Render the data below as a Markdown table with the columns "Row" and "Line," giving each non-blank line its own numbered row. Omit the pictures.

(Element and text location data)
▼

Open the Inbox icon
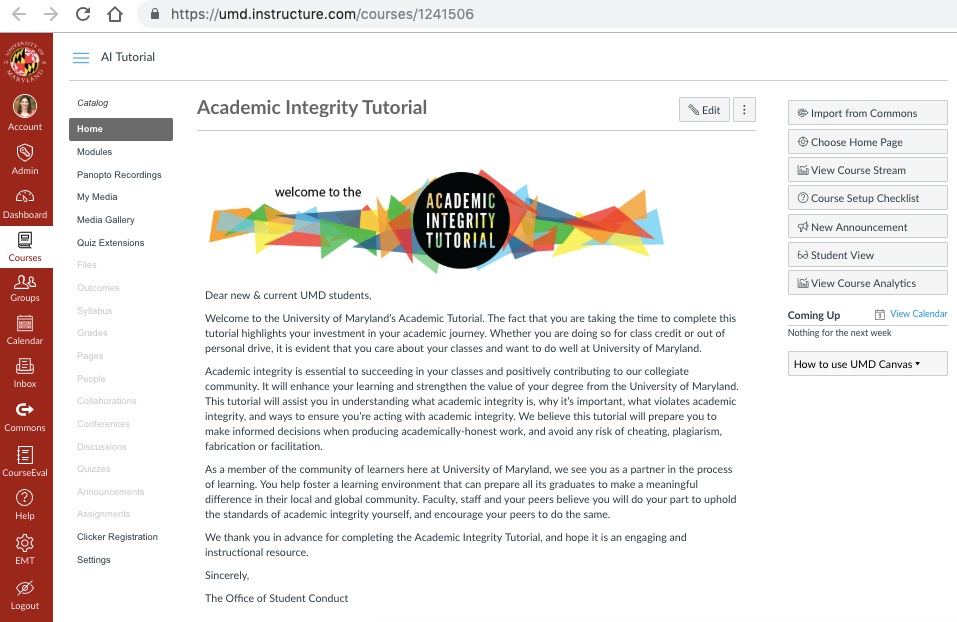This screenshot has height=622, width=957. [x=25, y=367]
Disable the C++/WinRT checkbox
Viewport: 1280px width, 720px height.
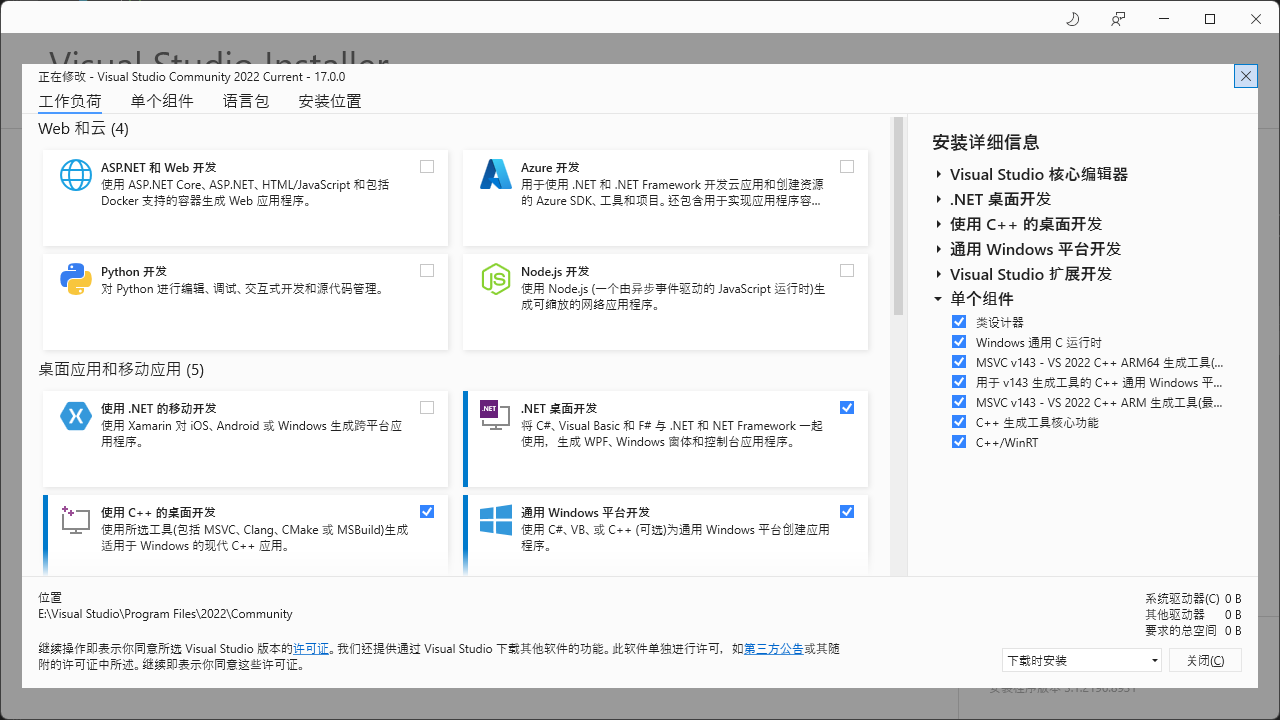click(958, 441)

▲

▶ [TASK ANSWER]:
| Row | Line |
|---|---|
| 1 | Open the Inbox icon |
| 2 | This screenshot has height=622, width=957. [x=25, y=367] |
| 3 | Disable the C++/WinRT checkbox |
| 4 | Viewport: 1280px width, 720px height. |
| 5 | click(958, 441) |